Hem geçen bu yüz yılda Atatürk’ü yeterince tartıştığımızı düşünüyorum. Üstelik kendilerine “aydın” denilen kesim tarafından sürekli işlendi bu konu. Bu kişiler bunu yine de artıları eksileri şeklinde yapsa, bir iyi niyetten söz edilebilecekken, dincilerin deccal’ini bile geride bırakacak bir şekilde yaptılar. Hani “olmasaydın da olurduk” söylemini artırıp “olmasaydın ne iyi olurduk” gibi bir yere çıktı yaptıkları. Ne yalan söyleyelim, Orta Çağ’ın bu sözcüleri işlerini başardılar da. Yani, Orta Çağ gibi bin yıllık bir kurumu on beş yılda alaşağı ettik derken, bunlar, “hayır” diyerek Orta Çağ’ı geri getirdiler. Cumhuriyetin yurttaşlığına sövüp ağalığın marabalığında eşitlik gördüler. Hadi artık gözümüzü açalım da “özgürlük”, “demokrasi”, “eşitlik” gibi söylemlerle asıl işlediklerinin feodalizm olduğunu görelim. En başından beri devrimin baş düşmanları olan bu ikizleri tanıyalım.
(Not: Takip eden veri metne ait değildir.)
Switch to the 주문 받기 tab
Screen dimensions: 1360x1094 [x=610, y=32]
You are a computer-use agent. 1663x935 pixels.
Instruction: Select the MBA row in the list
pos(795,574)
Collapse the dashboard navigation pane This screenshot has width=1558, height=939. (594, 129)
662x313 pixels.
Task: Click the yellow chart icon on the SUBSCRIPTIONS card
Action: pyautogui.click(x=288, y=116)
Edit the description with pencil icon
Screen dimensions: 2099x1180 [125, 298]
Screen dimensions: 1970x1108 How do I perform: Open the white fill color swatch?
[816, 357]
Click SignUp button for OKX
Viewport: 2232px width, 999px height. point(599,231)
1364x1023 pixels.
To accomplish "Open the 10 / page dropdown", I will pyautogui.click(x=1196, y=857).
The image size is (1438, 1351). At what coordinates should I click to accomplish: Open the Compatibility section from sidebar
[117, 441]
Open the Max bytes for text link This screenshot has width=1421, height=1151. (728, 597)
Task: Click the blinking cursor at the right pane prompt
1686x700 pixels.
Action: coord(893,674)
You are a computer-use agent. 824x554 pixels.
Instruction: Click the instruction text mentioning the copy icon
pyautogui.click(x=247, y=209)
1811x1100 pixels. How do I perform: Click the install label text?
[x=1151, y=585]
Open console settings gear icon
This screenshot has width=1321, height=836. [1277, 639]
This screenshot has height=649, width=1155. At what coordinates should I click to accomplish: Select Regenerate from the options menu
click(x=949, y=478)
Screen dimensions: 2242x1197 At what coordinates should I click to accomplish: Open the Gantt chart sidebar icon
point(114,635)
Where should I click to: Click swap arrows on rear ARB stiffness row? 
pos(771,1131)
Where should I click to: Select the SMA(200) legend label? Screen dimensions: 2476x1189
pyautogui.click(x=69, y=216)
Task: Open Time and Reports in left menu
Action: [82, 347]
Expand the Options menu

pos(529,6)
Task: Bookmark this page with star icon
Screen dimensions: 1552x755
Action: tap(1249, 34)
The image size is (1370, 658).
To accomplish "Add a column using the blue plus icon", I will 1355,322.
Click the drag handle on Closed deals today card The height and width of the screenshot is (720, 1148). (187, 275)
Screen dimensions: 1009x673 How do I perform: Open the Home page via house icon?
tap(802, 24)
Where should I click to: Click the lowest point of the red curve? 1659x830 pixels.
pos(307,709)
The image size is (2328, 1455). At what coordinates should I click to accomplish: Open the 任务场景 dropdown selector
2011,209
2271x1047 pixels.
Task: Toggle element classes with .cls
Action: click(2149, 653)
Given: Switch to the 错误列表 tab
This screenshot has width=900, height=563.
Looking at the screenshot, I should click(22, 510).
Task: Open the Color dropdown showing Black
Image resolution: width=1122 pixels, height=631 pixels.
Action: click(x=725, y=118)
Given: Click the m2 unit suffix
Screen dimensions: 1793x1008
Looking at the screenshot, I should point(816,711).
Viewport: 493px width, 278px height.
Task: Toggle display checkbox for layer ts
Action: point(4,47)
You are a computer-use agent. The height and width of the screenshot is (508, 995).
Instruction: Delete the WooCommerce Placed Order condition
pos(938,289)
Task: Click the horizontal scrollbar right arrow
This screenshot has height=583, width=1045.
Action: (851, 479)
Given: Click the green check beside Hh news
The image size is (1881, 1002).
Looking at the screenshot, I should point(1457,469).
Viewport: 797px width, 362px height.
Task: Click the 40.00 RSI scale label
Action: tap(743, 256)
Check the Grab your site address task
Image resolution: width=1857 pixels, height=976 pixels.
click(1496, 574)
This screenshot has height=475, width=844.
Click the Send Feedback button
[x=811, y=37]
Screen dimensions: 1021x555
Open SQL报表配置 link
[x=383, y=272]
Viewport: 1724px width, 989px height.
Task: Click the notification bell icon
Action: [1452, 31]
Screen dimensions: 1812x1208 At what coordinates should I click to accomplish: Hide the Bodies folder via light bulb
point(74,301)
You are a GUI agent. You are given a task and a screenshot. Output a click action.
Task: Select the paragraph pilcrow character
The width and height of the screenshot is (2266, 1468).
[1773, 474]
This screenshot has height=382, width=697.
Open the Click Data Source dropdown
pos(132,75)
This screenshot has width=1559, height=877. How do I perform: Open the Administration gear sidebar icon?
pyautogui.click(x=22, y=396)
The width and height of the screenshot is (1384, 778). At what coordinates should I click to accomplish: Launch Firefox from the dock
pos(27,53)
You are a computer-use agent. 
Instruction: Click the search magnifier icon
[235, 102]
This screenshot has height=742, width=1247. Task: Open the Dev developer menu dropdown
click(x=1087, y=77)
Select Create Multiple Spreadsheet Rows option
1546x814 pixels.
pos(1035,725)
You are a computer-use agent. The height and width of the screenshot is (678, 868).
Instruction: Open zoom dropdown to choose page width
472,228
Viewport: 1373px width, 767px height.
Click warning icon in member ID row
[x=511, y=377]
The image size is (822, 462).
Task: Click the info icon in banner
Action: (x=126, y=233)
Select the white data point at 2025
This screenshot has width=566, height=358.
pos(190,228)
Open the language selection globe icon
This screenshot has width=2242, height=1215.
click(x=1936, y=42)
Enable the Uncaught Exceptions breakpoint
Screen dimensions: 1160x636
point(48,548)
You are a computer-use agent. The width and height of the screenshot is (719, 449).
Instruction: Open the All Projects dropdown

Tanıdık. Şimdi başlayabiliriz. Öncelikle İNSANın önüne ilk çıkan, Orta Çağ’ın en büyük insan düşmanı kurumu RUHBAN sınıfıyla hesaplaşmamız kaçınılmazdır. Dini, örneğin İslam’da, Allah’ın da istediği gibi, kişi ile Allah’ın aracısız ilişkisi şeklinde yaşanacağı bir konumda ele almamız gerekmektedir. Başka dinlerde, mezheplerde yahut dinsizlikte de bu özel durum bu şekilde korunmaya alınmalıdır. Bu reçeteyi yaşama geçirenler, 17. ve 18.yüzyıl Avrupa’sında yaşayan, çoğunluğu dindar filozof ve bilim insanlarıdır. Bu reçete işte, bizim insanımızın da Avrupa insanıyla aynı şartlarda yaşam sürebilme reçetesidir. Bu reçete eğitimde, sağlıkta, her alanda eşitlenme reçetesidir. Bu reçeteye ancak ve ancak “beyler” karşı çıkabilir. Ağaları, şeyhleri ancak kızdırabilir bu reçete. Üstelik onlar da bunda yüzde yüz haklı olurlar. Ama geri kalanının yani bizlerin, bu reçeteye karşı çıkması doğru olamaz.

Bundan yüz yıl önce kız çocuklarını okula gönderenlere dinsiz deniyordu. Cumhuriyet bu anlayışı yıktı. Ama gericiler boş durmadılar. Bir adım sonra köy enstitülerini kapatarak aydınlanmamızın önünü kesmeyi başardılar. Gele gele neredeyse tüm okulların imam hatip yapıldığı bu günlere kadar geldik. Tarikatlar, Cumhuriyetimizin yüzüncü yılında ülkemizin adeta baş unsurları halinde işlev görüyorlar.

Kendilerini düşünseler rahat bir yaşam sürebilecek nice cumhuriyet aydını bu anlayışla savaşımda başlarını verdiler. Haklarını savundukları “insan”, sonunda onların katilleri olabildi.

Ancak bayrakları yerde kalmadı. Vatanını, insanını, geleceğini düşünen herkes, bu topraklarda Orta Çağ’ı bir daha dirilmemek üzere tarihe gömeceği güne kadar bu savaşıma devam edecek.